Pflegegrad prüfen (SGB XI) bei dauerhafter Alltagseinschränkung; MD-Begutachtung nach aktuellen Richtlinien.
Weitere Ansprüche abklären:
Soziale Entschädigung (Heilbehandlung, Rente, Teilhabeleistungen, ggf. Hinterbliebene).
Amtshaftung/ Aufopferung erwägen, ggf. ergänzend zu IfSG-Leistungen. (Verjährung/frühe anwaltliche Prüfung beachten.)
8) Häufige Streitpunkte
Beweis der Kausalität (medizinische Wahrscheinlichkeit vs. Vollbeweis der Grundtatsachen).
Abstimmung paralleler Leistungen (IfSG/SGB XIV ↔ BVG-Systematik; § 63 IfSG). Urteile & Gesetze
Einstufung GdB/GdS (VMG-Auslegung, Gesamt-GdB).

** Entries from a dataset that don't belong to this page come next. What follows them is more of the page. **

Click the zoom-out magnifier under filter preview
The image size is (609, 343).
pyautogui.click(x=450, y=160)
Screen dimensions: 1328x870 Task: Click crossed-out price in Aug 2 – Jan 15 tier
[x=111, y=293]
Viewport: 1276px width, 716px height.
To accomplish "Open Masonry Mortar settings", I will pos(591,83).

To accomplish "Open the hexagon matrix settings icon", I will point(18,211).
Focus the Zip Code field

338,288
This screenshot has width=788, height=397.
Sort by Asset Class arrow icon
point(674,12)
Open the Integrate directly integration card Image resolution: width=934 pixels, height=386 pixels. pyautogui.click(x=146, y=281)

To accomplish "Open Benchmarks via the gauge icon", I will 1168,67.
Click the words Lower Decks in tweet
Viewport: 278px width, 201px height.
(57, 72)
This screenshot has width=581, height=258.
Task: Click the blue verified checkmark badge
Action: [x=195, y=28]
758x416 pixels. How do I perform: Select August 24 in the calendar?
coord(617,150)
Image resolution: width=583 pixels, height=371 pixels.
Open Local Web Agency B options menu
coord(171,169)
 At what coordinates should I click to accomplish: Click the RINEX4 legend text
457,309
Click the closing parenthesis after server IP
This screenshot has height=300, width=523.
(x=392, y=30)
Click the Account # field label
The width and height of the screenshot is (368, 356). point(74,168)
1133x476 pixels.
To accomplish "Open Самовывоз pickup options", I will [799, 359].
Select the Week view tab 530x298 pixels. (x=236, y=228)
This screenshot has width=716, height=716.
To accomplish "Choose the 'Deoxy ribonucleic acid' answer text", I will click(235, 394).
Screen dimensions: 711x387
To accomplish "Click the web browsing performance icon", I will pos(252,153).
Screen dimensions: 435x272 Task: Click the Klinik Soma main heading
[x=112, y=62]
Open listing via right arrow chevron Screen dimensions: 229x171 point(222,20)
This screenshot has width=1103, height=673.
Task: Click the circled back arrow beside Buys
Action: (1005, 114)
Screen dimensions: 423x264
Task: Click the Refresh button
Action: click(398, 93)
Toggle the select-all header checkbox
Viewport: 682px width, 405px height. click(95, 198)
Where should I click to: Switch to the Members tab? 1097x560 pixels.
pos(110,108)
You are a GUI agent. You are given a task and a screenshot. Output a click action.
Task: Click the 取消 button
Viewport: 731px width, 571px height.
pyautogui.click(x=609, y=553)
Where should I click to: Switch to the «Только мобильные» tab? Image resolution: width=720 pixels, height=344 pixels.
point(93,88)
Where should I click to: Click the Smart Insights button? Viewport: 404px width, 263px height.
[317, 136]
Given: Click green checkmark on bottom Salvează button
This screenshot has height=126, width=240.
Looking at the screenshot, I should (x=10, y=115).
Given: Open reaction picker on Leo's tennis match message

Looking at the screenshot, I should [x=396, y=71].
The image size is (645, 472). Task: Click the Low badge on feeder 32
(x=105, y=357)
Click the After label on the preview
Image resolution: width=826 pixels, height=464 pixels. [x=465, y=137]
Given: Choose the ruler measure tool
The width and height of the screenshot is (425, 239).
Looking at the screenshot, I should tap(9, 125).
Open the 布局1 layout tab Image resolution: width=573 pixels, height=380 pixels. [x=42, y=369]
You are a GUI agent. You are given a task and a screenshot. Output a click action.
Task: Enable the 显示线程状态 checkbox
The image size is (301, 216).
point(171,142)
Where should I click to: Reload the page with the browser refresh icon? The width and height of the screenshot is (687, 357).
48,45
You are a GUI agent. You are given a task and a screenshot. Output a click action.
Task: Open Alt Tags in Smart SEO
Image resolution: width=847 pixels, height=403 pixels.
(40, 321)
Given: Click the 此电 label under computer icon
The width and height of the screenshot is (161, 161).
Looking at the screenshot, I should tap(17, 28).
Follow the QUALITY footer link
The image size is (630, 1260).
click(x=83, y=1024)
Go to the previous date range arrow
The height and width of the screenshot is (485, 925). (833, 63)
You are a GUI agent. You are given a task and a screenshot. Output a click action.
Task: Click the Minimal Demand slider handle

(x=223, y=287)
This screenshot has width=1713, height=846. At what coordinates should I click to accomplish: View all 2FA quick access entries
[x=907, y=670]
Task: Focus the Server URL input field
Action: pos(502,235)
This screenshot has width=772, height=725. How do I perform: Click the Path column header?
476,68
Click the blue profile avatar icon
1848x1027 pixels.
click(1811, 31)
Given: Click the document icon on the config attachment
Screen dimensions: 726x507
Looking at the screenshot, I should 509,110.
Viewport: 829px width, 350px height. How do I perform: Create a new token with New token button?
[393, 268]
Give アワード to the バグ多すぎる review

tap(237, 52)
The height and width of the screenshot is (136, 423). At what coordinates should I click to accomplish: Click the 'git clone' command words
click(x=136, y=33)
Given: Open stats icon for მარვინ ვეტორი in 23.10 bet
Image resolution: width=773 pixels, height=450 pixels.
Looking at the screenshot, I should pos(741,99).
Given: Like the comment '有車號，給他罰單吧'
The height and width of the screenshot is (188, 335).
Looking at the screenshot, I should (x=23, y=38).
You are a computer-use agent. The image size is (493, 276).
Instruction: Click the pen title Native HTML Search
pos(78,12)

Pflegegrad-Bewertung (Modulpunkte, Begutachtungsmodus inkl. Video).
Fazit
Betroffene haben in Deutschland mit § 60 IfSG i. V. m. dem SGB XIV ein eigenständiges Anspruchssystem der sozialen Entschädigung; daneben kommen zivil-/staatshaftungsrechtliche Wege (Amtshaftung, Aufopferungsanspruch) in Betracht. GdB (SGB IX) und Pflegegrad (SGB XI) sind zusätzliche, unabhängige Säulen zur Absicherung im Alltag. Wer systematisch vorgeht – Antrag, Nachweise, parallele Verfahren – kann seine Rechte deutlich besser durchsetzen.